___ Input for this task

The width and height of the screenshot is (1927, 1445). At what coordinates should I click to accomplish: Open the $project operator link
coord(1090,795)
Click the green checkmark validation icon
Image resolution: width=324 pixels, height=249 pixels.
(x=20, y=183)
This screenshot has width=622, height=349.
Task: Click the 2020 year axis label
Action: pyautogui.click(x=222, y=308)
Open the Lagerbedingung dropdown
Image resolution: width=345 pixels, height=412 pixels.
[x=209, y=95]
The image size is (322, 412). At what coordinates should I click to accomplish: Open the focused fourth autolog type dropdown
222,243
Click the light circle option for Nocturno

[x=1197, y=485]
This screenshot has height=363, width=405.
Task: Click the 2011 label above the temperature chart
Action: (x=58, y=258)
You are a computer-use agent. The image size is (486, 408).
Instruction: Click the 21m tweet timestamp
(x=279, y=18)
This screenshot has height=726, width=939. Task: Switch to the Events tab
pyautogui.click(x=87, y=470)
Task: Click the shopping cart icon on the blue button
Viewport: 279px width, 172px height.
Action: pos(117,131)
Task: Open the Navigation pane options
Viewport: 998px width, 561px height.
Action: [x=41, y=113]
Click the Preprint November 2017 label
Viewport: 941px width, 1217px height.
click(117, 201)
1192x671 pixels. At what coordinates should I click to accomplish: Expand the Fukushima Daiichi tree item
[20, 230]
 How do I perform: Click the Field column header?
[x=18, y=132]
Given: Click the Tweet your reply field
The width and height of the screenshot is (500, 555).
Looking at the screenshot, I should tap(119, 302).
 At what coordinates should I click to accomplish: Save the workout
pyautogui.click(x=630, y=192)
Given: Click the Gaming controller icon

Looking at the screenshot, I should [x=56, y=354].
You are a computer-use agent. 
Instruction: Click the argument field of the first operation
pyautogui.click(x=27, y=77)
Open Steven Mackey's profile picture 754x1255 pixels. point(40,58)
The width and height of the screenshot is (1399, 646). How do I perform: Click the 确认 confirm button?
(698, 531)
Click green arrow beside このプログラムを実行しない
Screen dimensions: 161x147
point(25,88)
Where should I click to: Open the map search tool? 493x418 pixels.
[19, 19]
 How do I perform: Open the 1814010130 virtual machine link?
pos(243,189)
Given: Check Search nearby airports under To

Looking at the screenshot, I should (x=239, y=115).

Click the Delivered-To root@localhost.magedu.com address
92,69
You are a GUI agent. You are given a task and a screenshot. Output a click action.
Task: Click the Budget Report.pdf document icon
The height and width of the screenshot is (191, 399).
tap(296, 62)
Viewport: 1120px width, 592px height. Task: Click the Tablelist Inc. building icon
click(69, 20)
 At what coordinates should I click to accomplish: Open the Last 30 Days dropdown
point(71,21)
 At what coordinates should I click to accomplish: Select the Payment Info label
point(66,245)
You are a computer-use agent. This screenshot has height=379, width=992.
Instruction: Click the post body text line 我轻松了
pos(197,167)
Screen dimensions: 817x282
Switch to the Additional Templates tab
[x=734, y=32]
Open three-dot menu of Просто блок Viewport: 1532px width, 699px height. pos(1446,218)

______

(Your assignment) The records above must be written out again exactly.

(Solution to this exercise)
The width and height of the screenshot is (1927, 1445). At what coordinates should I click to accomplish: Open the $project operator link
coord(1090,795)
Click the green checkmark validation icon
Image resolution: width=324 pixels, height=249 pixels.
(x=20, y=183)
This screenshot has width=622, height=349.
Task: Click the 2020 year axis label
Action: pyautogui.click(x=222, y=308)
Open the Lagerbedingung dropdown
Image resolution: width=345 pixels, height=412 pixels.
[x=209, y=95]
The image size is (322, 412). At what coordinates should I click to accomplish: Open the focused fourth autolog type dropdown
222,243
Click the light circle option for Nocturno

[x=1197, y=485]
This screenshot has height=363, width=405.
Task: Click the 2011 label above the temperature chart
Action: (x=58, y=258)
You are a computer-use agent. The image size is (486, 408).
Instruction: Click the 21m tweet timestamp
(x=279, y=18)
This screenshot has height=726, width=939. Task: Switch to the Events tab
pyautogui.click(x=87, y=470)
Task: Click the shopping cart icon on the blue button
Viewport: 279px width, 172px height.
Action: pos(117,131)
Task: Open the Navigation pane options
Viewport: 998px width, 561px height.
Action: [x=41, y=113]
Click the Preprint November 2017 label
Viewport: 941px width, 1217px height.
click(117, 201)
1192x671 pixels. At what coordinates should I click to accomplish: Expand the Fukushima Daiichi tree item
[20, 230]
 How do I perform: Click the Field column header?
[x=18, y=132]
Given: Click the Tweet your reply field
The width and height of the screenshot is (500, 555).
Looking at the screenshot, I should tap(119, 302).
 At what coordinates should I click to accomplish: Save the workout
pyautogui.click(x=630, y=192)
Given: Click the Gaming controller icon

Looking at the screenshot, I should [x=56, y=354].
You are a computer-use agent. 
Instruction: Click the argument field of the first operation
pyautogui.click(x=27, y=77)
Open Steven Mackey's profile picture 754x1255 pixels. point(40,58)
The width and height of the screenshot is (1399, 646). How do I perform: Click the 确认 confirm button?
(698, 531)
Click green arrow beside このプログラムを実行しない
Screen dimensions: 161x147
point(25,88)
Where should I click to: Open the map search tool? 493x418 pixels.
[19, 19]
 How do I perform: Open the 1814010130 virtual machine link?
pos(243,189)
Given: Check Search nearby airports under To

Looking at the screenshot, I should (x=239, y=115).

Click the Delivered-To root@localhost.magedu.com address
92,69
You are a GUI agent. You are given a task and a screenshot. Output a click action.
Task: Click the Budget Report.pdf document icon
The height and width of the screenshot is (191, 399).
tap(296, 62)
Viewport: 1120px width, 592px height. Task: Click the Tablelist Inc. building icon
click(69, 20)
 At what coordinates should I click to accomplish: Open the Last 30 Days dropdown
point(71,21)
 At what coordinates should I click to accomplish: Select the Payment Info label
point(66,245)
You are a computer-use agent. This screenshot has height=379, width=992.
Instruction: Click the post body text line 我轻松了
pos(197,167)
Screen dimensions: 817x282
Switch to the Additional Templates tab
[x=734, y=32]
Open three-dot menu of Просто блок Viewport: 1532px width, 699px height. pos(1446,218)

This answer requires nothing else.